MILÁN.— James Cameron no es precisamente un director que improvise. Tenía planificada la saga “Avatar” como un arco de cinco películas y rodó buena parte de “Fuego y ceniza” a la vez que “El sentido del agua”. Pero incluso en una maquinaria tan milimetrada, el público tiene algo que decir.
El cineasta ha reconocido que la tercera entrega ha cambiado de forma notable después de ver cómo reaccionaba la audiencia a “El sentido del agua”, tanto en pases de prueba como tras su estreno en cines.
La jugada tiene su lógica y su riesgo. “Fuego y ceniza” llega en diciembre de 2025 con un listón imposible: las dos primeras películas superaron los 2,000 millones de dólares y convirtieron Pandora en una marca global.
Cameron sabía que repetir la fórmula sin más podía pasar factura, así que usó las opiniones de los espectadores como termómetro.
Según ha contado, se fijó en qué personajes generaban más interés, qué tramas emocionaban y qué partes dejaban más fríos a los fans… y a partir de ahí empezó a reescribir.
Eso implica que el plan de rodar “en bloque” las secuelas ha sido mucho más flexible de lo que parecía.
Aunque gran parte de la historia de “Fuego y ceniza” estaba escrita y varias secuencias ya se habían filmado junto a “El sentido del agua”, Cameron volvió al guión con las reacciones frescas y tomó decisiones poco habituales a esas alturas de producción.
No se limitó a pequeños ajustes en montaje: escribió escenas nuevas, modificó otras y llamó otra vez al reparto para grabar material adicional.

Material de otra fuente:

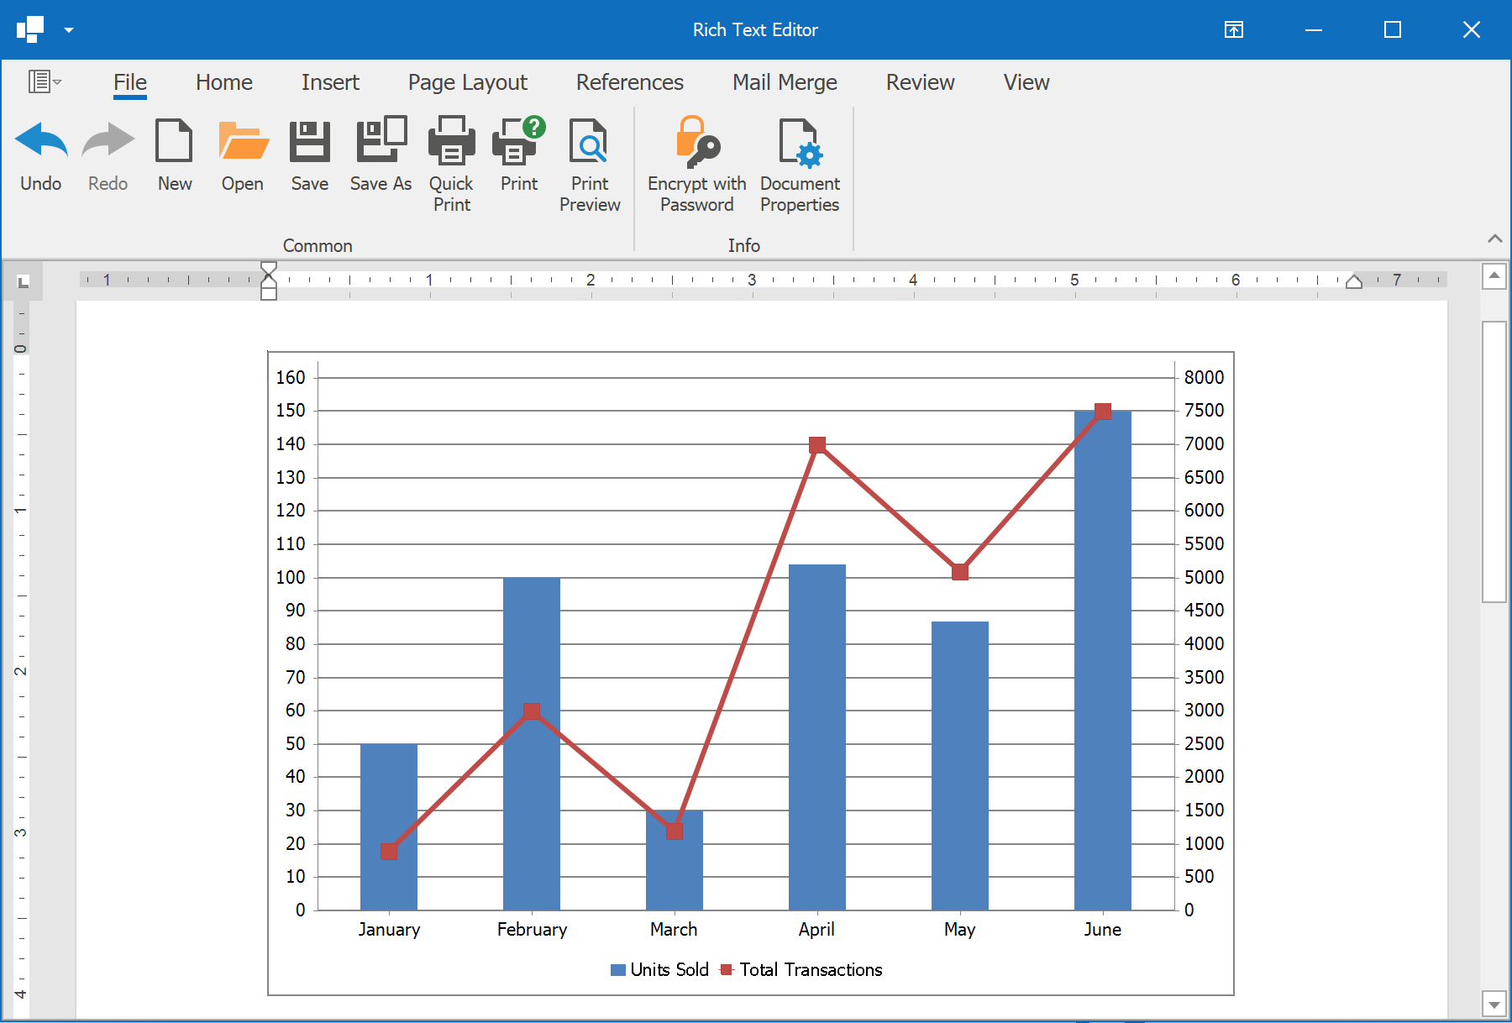Toggle ribbon display options in title bar
This screenshot has width=1512, height=1023.
1233,30
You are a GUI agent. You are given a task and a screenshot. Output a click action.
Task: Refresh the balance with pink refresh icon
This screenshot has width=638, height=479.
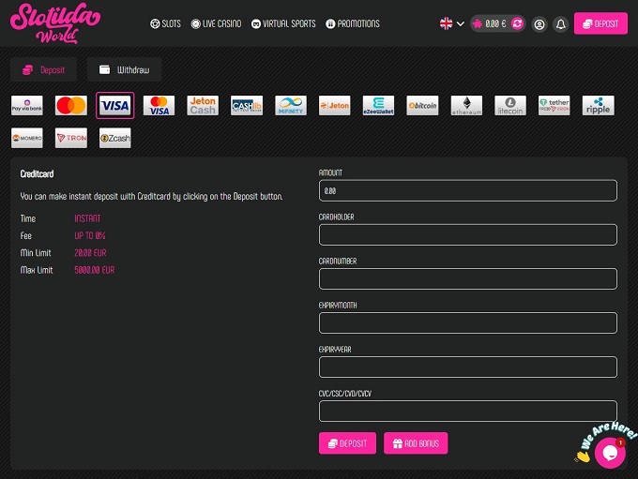pos(517,23)
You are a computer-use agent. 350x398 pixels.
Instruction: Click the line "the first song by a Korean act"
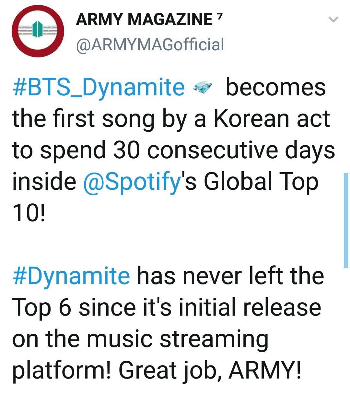[x=171, y=118]
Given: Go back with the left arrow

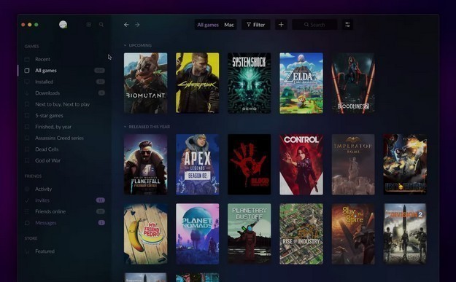Looking at the screenshot, I should click(126, 25).
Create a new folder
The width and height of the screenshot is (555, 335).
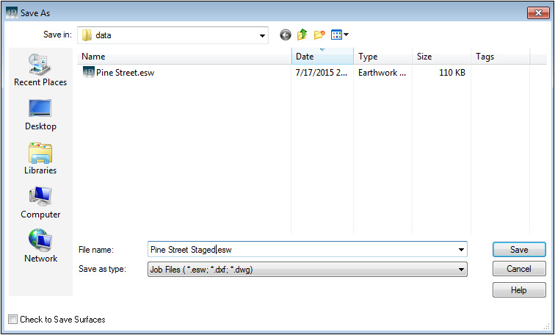[x=319, y=35]
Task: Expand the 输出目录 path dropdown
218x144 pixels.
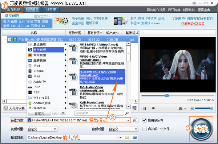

El propio director reconoce que “volvieron locos” a los actores, que en muchos casos estaban metidos en otras películas cuando recibieron la llamada para regresar a Pandora. Aun así, describe el proceso como algo muy creativo: el equipo retomó a sus personajes con facilidad y, según Cameron, lo hicieron encantados. Esa vuelta al set sirvió para afinar mejor el tono emocional, reforzar dinámicas entre personajes y ajustar el foco narrativo hacia aquello que más conectó con el público en la segunda entrega.